### Texto
^^^^^^^^^^^^^^^^

Preços no atacado caem menos

No atacado, o Índice de Preços ao Produtor Amplo (IPA) caiu 0,13% no primeiro decêndio de janeiro, acumulando 8,30% de alta em 12 meses. No mesmo período do mês de dezembro, o índice havia caído 1,70%.

Produtos agropecuários registraram queda de 0,20% na primeira prévia deste mês, bem menos que o 1,25% de dezembro. Já os preços industriais recuaram 0,11%, ante uma queda de 1,85% em dezembro.

O índice referente as Matérias-Primas Brutas variou -0,20% no primeiro decêndio de janeiro, após queda de 2,53% no mês anterior. Contribuíram para a taxa menos negativa do grupo os seguintes itens: minério de ferro (-4,95% para 1,88%), soja (em grão) (-3,44% para -1,72%) e cana-de-açúcar (-2,02% para 0,34%). Em sentido oposto, vale citar café (em grão) (-0,71% para -4,53%), leite in natura (-3,47% para -4,52%) e suínos (4,17% para 0,15%).

Preços ao consumidor revertem deflação e passam a subir

No varejo, Índice de Preços ao Consumidor (IPC) subiu 0,38% na primeira prévia de janeiro, ante -0,16% no mês anterior. Em 12 meses, o IPC sobe 3,94%.

Cinco das oito classes de despesa componentes do índice registraram acréscimo em suas taxas de variação, com destaque para o grupo Alimentação (-0,03% para 0,71%). Nesta classe de despesa, vale mencionar o comportamento do item laticínios, cuja taxa passou de -2,41% para -0,76%.

Também foram computados acréscimo nas taxas de variação dos grupos Habitação (-0,19% para 0,33%), Transportes (-0,92% para -0,19%), Vestuário (-0,44% para 1,46%) e Saúde e Cuidados Pessoais (-0,02% para 0,53%).

Eletricidade e gasolina caem menos

Nestas classes de despesa, as maiores influências observadas partiram dos seguintes itens: tarifa de eletricidade residencial (-1,37% para -0,67%), gasolina (-4,68% para -1,78%), roupas (-0,55% para 1,63%) e artigos de higiene e cuidado pessoal (-1,87% para 1,47%).

Em contrapartida, os grupos Educação, Leitura e Recreação (0,73% para 0,20%), Comunicação (0,15% para -0,02%) e Despesas Diversas (0,20% para 0,06%) apresentaram decréscimo em suas taxas de variação. Nestas classes de despesa, vale mencionar o comportamento dos itens: passagem aérea (13,01% para 2,82%), pacotes de telefonia fixa e internet (0,63% para 0,00%) e tarifa postal (3,49% para 0,00%).

Construção Civil sobe 0,27%

Usado na correção dos contratos de compra de imóveis na planta, o Índice Nacional de Custo da Construção (INCC) subiu 0,27% no primeiro decêndio de janeiro. No mês anterior, esse índice havia subido 0,06%. Em 12 meses, o INCC-M sobe 3,95%.

O índice relativo a Materiais, Equipamentos e Serviços variou 0,18%. No mês anterior a taxa foi de 0,13%. O índice que representa o custo da Mão de Obra variou 0,34% no primeiro decêndio de janeiro. No mês anterior, este índice não registrou variação.

^^^^^^^^^^^^^^^^

### Conteúdo dos dados
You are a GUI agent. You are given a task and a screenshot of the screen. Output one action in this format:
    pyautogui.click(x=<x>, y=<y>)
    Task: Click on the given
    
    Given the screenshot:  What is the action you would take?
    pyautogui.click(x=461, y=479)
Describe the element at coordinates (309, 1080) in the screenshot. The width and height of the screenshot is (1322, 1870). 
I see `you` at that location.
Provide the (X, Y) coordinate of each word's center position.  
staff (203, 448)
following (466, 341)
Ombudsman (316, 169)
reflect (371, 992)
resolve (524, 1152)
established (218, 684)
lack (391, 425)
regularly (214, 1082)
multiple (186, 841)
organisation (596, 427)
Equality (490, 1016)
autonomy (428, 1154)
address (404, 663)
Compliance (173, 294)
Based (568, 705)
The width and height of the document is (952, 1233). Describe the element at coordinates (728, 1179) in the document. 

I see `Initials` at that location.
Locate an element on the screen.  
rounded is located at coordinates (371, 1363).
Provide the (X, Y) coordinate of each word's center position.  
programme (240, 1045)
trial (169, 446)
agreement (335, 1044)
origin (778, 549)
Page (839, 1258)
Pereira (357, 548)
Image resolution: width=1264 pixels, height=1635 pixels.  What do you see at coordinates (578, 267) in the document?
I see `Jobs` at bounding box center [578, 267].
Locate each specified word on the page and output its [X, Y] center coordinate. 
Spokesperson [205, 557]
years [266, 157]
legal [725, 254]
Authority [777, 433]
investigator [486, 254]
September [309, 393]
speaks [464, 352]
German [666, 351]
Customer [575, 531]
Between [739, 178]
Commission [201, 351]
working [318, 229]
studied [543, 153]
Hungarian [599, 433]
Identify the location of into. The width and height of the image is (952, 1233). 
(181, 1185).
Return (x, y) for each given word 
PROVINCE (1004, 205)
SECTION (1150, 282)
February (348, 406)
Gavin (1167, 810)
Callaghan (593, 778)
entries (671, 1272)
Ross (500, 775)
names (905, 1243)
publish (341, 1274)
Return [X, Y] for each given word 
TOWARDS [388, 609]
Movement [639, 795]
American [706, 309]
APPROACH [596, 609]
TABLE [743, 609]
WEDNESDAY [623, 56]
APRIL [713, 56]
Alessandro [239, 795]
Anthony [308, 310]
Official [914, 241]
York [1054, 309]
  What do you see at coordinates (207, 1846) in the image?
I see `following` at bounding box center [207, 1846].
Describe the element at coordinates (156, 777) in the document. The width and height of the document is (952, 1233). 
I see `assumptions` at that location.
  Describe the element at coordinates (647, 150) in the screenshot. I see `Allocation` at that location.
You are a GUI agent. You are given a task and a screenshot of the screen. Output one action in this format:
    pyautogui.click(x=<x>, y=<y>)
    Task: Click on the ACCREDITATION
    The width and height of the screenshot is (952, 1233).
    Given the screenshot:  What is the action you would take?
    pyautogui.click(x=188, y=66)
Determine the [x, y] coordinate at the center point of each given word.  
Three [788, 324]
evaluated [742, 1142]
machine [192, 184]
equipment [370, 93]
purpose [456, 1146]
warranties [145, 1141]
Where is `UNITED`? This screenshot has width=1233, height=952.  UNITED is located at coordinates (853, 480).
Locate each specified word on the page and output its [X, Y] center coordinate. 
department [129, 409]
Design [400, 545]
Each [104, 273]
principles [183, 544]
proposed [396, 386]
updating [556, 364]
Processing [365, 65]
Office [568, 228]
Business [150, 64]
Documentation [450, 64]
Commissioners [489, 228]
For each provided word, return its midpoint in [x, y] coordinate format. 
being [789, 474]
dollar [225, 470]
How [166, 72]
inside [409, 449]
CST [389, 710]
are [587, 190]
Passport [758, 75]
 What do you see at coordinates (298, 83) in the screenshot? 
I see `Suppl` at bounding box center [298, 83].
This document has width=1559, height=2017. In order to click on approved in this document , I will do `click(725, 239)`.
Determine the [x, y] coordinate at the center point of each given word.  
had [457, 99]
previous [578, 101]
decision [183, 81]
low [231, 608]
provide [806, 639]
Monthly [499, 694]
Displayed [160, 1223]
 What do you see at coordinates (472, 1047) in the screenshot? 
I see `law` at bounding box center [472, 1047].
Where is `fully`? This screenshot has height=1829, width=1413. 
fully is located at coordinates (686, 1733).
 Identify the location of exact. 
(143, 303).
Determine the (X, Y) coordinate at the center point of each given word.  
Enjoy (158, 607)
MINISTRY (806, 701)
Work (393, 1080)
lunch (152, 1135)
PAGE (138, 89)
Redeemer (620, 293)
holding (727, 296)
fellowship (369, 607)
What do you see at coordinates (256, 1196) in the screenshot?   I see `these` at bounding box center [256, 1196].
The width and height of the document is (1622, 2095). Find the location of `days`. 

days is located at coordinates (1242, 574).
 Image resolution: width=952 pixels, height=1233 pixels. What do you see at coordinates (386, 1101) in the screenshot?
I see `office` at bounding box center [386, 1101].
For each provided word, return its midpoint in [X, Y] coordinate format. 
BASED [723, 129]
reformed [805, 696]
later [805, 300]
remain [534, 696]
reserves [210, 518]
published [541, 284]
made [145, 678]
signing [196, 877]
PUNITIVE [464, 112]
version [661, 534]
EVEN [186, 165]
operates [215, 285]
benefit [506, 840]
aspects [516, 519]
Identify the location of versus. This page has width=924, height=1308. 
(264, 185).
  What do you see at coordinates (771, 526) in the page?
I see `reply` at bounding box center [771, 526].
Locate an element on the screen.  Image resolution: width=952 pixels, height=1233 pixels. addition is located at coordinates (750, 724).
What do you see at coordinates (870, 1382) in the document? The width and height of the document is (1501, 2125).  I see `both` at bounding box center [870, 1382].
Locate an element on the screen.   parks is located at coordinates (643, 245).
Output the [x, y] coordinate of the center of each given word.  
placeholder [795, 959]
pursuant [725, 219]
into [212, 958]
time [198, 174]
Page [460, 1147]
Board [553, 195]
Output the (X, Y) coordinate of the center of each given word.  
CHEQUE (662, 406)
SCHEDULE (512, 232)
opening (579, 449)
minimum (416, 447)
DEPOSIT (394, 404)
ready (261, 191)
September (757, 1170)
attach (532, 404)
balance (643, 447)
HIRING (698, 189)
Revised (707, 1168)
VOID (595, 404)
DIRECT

^^^^^^^^^^^^^^^^

### Tarefa
De acordo com o texto sobre índices de preços, por que o índice das Matérias-Primas Brutas teve, no primeiro decêndio de janeiro, uma taxa menos negativa que no mês anterior? Responda em uma a três frases.

### Resposta
O índice das Matérias-Primas Brutas variou -0,20%, após queda de 2,53% no mês anterior, porque contribuíram para essa taxa menos negativa o minério de ferro (de -4,95% para 1,88%), a soja em grão (de -3,44% para -1,72%) e a cana-de-açúcar (de -2,02% para 0,34%).